[Dataset entries]
_ _ _
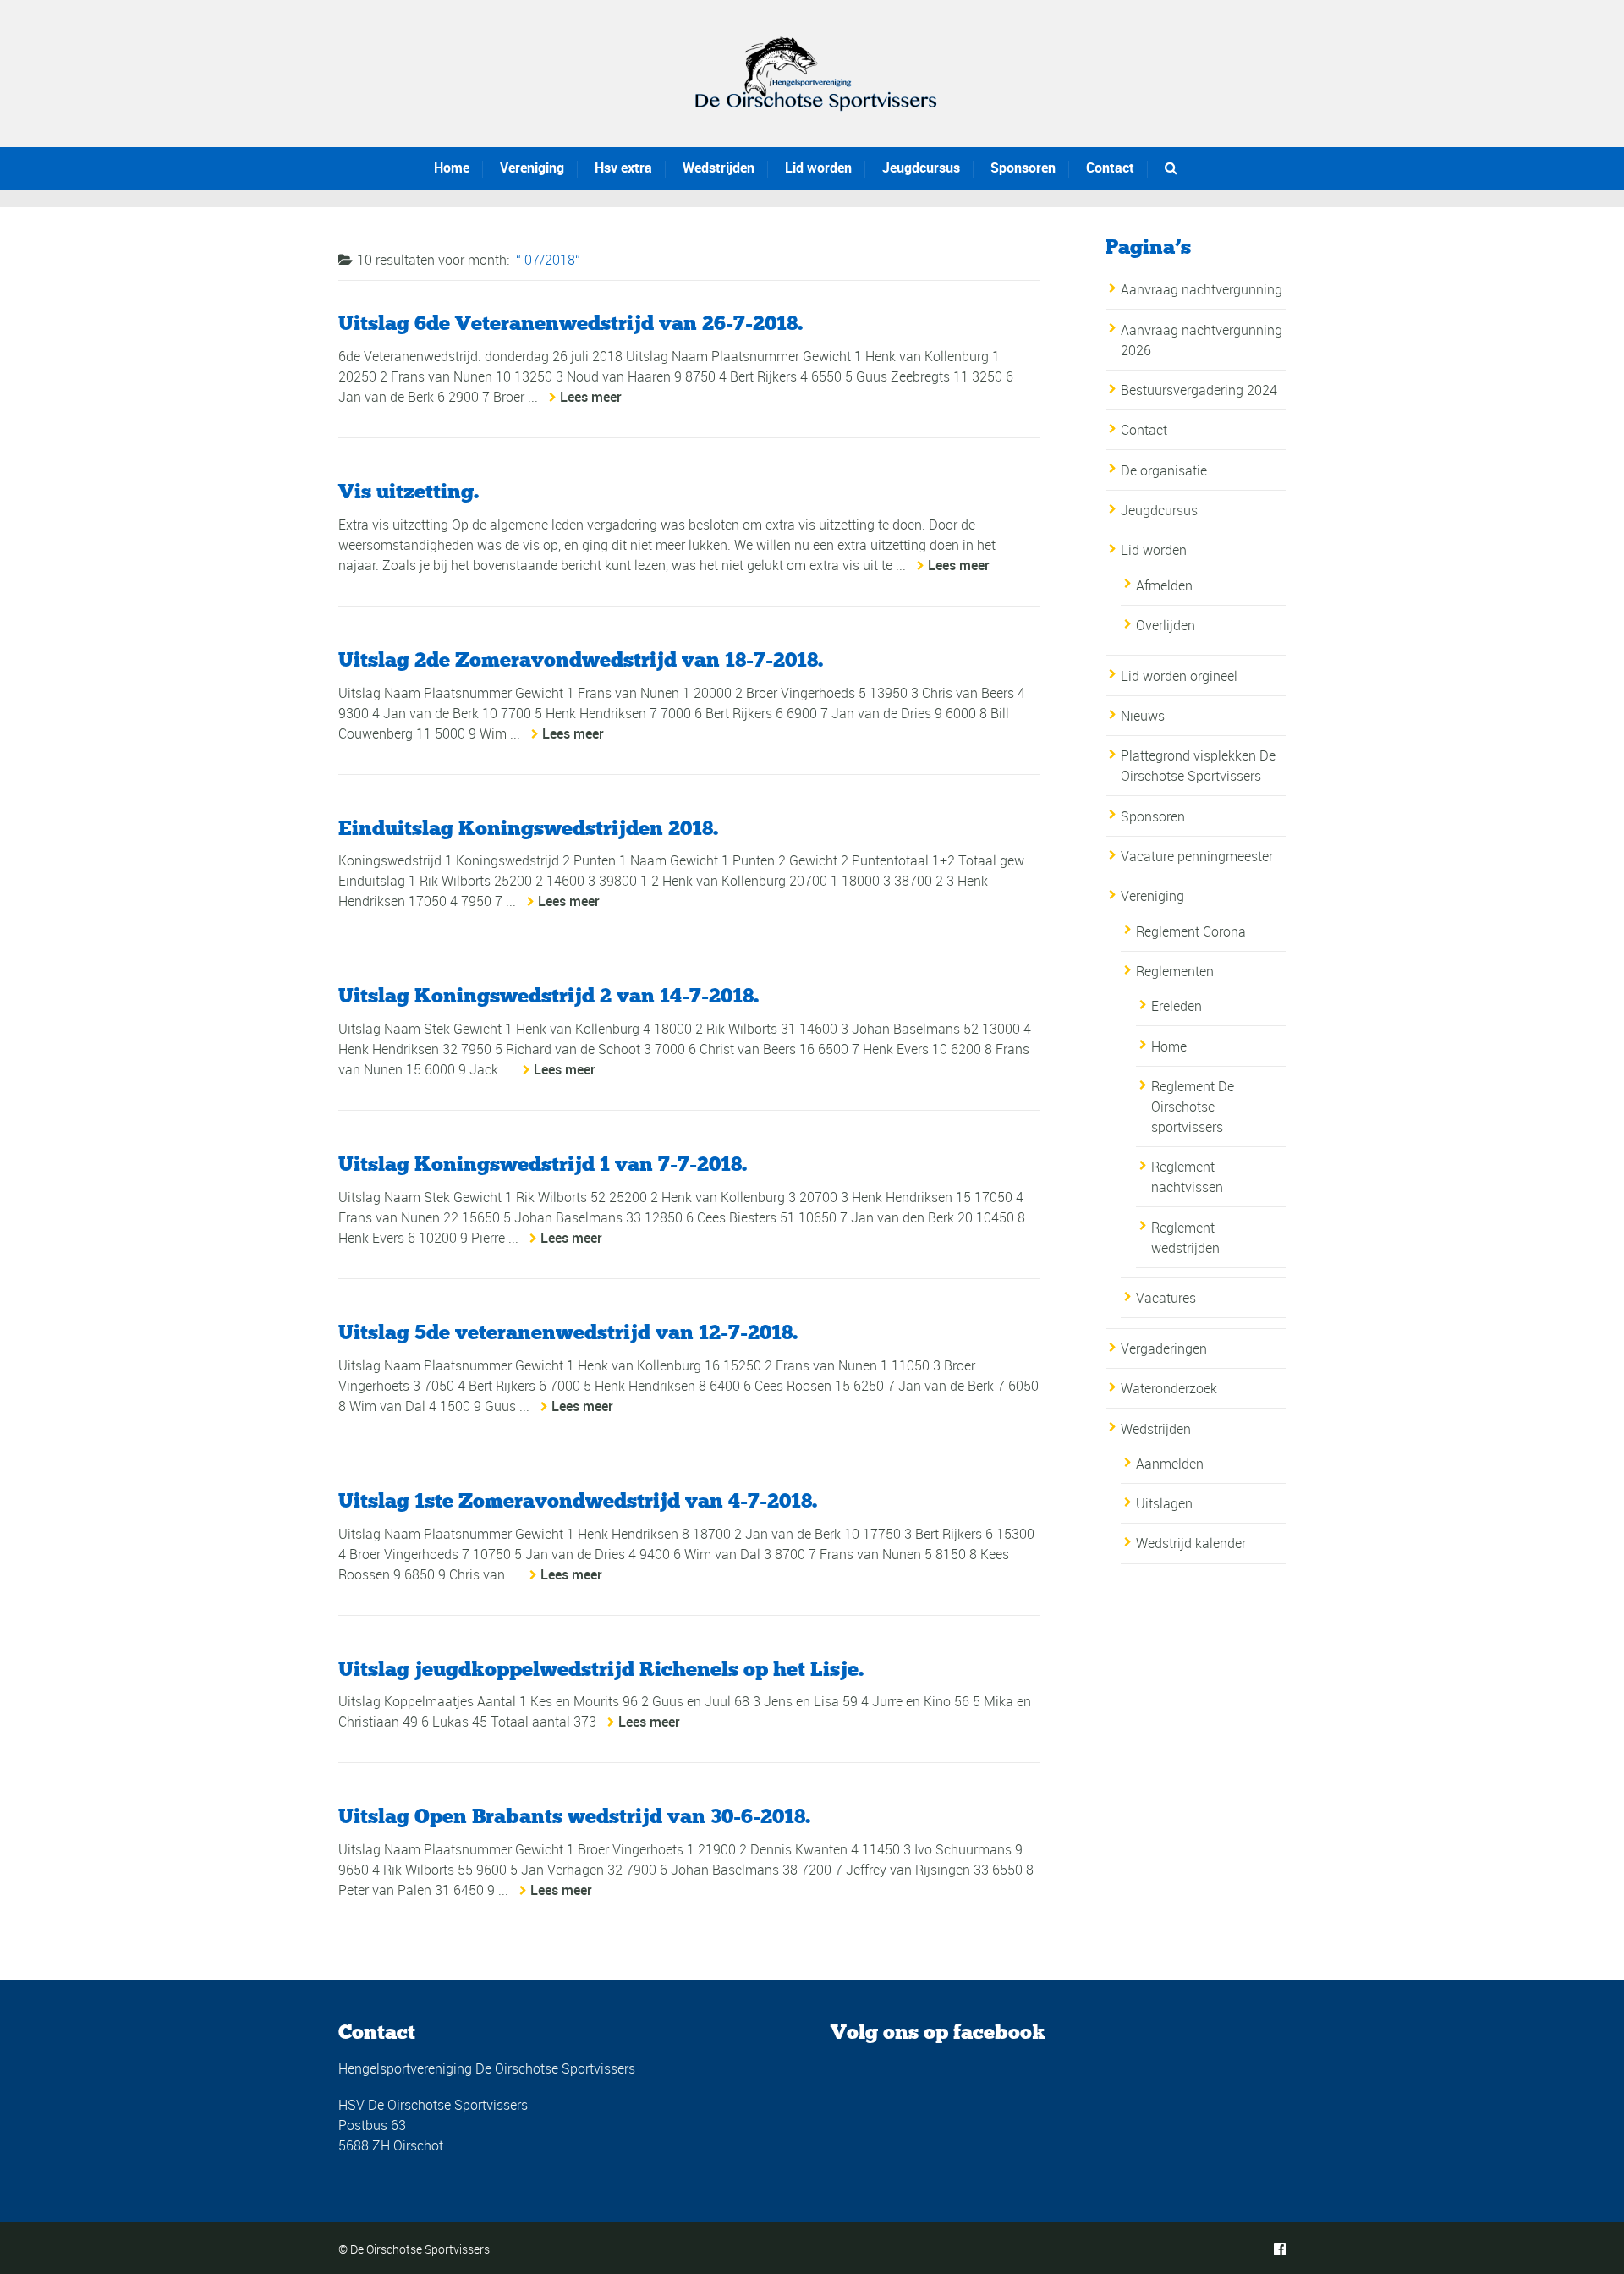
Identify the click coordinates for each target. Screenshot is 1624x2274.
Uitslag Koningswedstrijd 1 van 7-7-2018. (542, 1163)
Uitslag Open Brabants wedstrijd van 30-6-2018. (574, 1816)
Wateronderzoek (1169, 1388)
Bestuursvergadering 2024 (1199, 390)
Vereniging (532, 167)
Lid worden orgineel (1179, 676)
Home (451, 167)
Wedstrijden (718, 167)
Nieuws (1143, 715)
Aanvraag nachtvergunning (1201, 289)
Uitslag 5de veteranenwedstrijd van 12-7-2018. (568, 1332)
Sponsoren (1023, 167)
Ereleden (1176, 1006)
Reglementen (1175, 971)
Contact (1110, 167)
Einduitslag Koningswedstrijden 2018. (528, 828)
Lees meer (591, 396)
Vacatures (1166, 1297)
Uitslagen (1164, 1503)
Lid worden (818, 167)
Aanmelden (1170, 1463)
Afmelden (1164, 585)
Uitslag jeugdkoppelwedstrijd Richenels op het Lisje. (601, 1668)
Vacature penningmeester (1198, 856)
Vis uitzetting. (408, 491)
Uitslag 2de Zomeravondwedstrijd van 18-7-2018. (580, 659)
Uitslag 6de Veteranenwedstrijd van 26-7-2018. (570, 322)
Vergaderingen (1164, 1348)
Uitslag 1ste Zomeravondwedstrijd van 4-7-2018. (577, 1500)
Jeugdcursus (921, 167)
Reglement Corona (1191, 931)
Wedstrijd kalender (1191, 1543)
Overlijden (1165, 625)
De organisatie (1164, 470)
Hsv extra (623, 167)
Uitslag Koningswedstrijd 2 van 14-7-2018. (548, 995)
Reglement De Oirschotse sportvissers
_ _ _
**Exercise:** Leaving aside the images, write out the entries above word for word.

**Answer space:**
Identify the click coordinates for each target. Screenshot is 1624x2274.
Uitslag Koningswedstrijd 1 van 7-7-2018. (542, 1163)
Uitslag Open Brabants wedstrijd van 30-6-2018. (574, 1816)
Wateronderzoek (1169, 1388)
Bestuursvergadering 2024 (1199, 390)
Vereniging (532, 167)
Lid worden orgineel (1179, 676)
Home (451, 167)
Wedstrijden (718, 167)
Nieuws (1143, 715)
Aanvraag nachtvergunning (1201, 289)
Uitslag 5de veteranenwedstrijd van 12-7-2018. (568, 1332)
Sponsoren (1023, 167)
Ereleden (1176, 1006)
Reglementen (1175, 971)
Contact (1110, 167)
Einduitslag Koningswedstrijden 2018. (528, 828)
Lees meer (591, 396)
Vacatures (1166, 1297)
Uitslagen (1164, 1503)
Lid worden (818, 167)
Aanmelden (1170, 1463)
Afmelden (1164, 585)
Uitslag jeugdkoppelwedstrijd Richenels op het Lisje. (601, 1668)
Vacature penningmeester (1198, 856)
Vis uitzetting. (408, 491)
Uitslag 2de Zomeravondwedstrijd van 18-7-2018. (580, 659)
Uitslag 6de Veteranenwedstrijd van 26-7-2018. (570, 322)
Vergaderingen (1164, 1348)
Uitslag 1ste Zomeravondwedstrijd van 4-7-2018. (577, 1500)
Jeugdcursus (921, 167)
Reglement Corona (1191, 931)
Wedstrijd kalender (1191, 1543)
Overlijden (1165, 625)
De organisatie (1164, 470)
Hsv extra (623, 167)
Uitslag Koningswedstrijd 2 van 14-7-2018. (548, 995)
Reglement De Oirschotse sportvissers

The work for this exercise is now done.